══ Text shown ══

Item 4. Description of Securities.
     Not applicable.
Item 5. Interests of Named Experts and Counsel.
     Not applicable.
Item 6. Indemnification of Directors and Officers.
     Section 83A(1) of the Louisiana Business Corporation Law (“LBCL”) permits a corporation to indemnify any person who was or is a party or is threatened to be made a party to any action, suit, or proceeding, whether civil, criminal, administrative, or investigative, including any action by or in the right of the corporation, by reason of the fact that he is or was a director, officer, employee, or agent of the corporation, or is or was serving at the request of the corporation as a director, officer, employee, or agent of another business, foreign or nonprofit corporation, partnership, joint venture, or other enterprise, against expenses, including attorneys’ fees, judgments, fines, and amounts paid in settlement actually and reasonably incurred by him in connection with such action, suit, or proceeding if he acted in good faith and in a manner he reasonably believed to be in, or not opposed to, the best interests of the corporation, and, with respect to any criminal action or proceeding, had no reasonable cause to believe his conduct was unlawful.

19


 

     Section 83A(2) of the LBCL provides that, in case of actions by or in the right of a corporation, the indemnity shall be limited to expenses, including attorneys’ fees and amounts paid in settlement not exceeding, in the judgment of the board of directors, the estimated expense of litigating the action to conclusion, actually and reasonably incurred in connection with the defense or settlement of such action, and that no indemnification shall be made in respect of any claim, issue, or matter as to which such person shall have been adjudged by a court of competent jurisdiction, after exhaustion of all appeals therefrom, to be liable for willful or intentional misconduct in the performance of his duty to the corporation, unless, and only to the extent that the court shall determine upon application that, despite the adjudication of liability but in view of all the circumstances of the case, he is fairly and reasonably entitled to indemnity for such expenses which the court shall deem proper.
     Section 83(B) of the LBCL provides that to the extent that a director, officer, employee or agent of a corporation has been successful on the merits or otherwise in defense of any such action, suit or proceeding, or in defense of any claim, issue or matter therein, he shall be indemnified against expenses (including attorneys’ fees) actually and reasonably incurred by him in connection therewith.
     Any indemnification under Section 83A of the LBCL, unless ordered by the court, shall be made by a corporation only as authorized in a specific case upon a determination that the applicable standard of conduct has been met, and such determination shall be made:
  By the board of directors by a majority vote of a quorum consisting of directors who were not parties to such action, suit, or proceeding, or
  If such a quorum is not obtainable and the board of directors so directs, by independent legal counsel, or
  By the shareholders.

═══

Set exercise:
In the indemnification text, what must a director, officer, employee or agent be indemnified against under Section 83(B) of the LBCL after successfully defending an action?

══ Source data ══

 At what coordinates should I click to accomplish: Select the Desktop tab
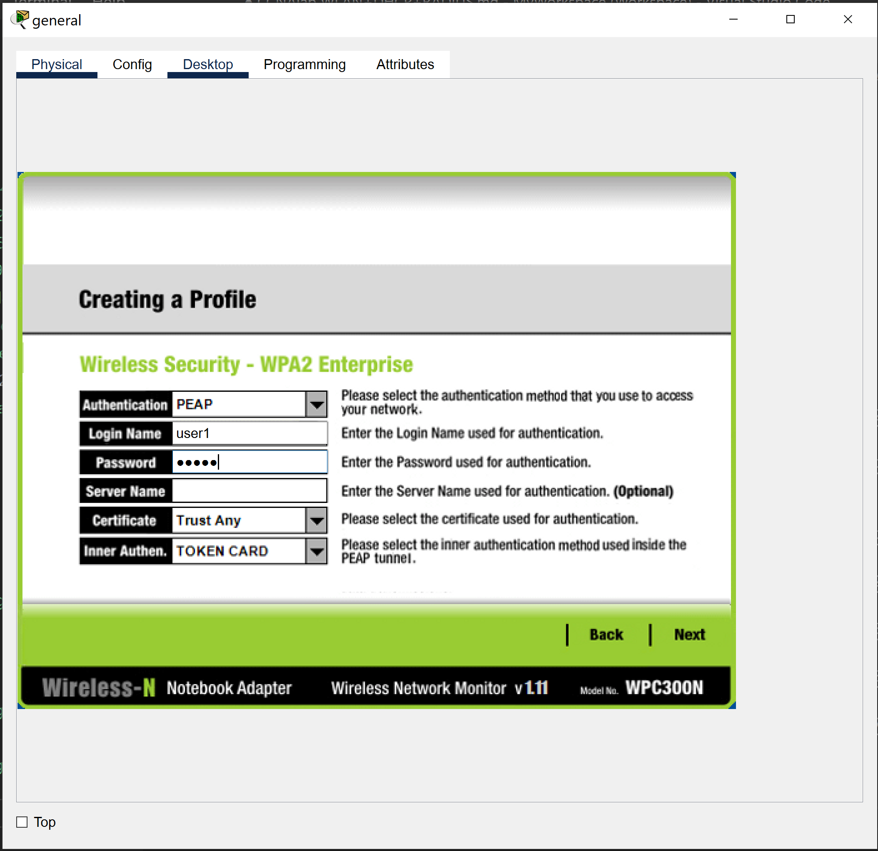point(208,64)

═══

Final result:
Expenses, including attorneys’ fees, actually and reasonably incurred in connection with the defense.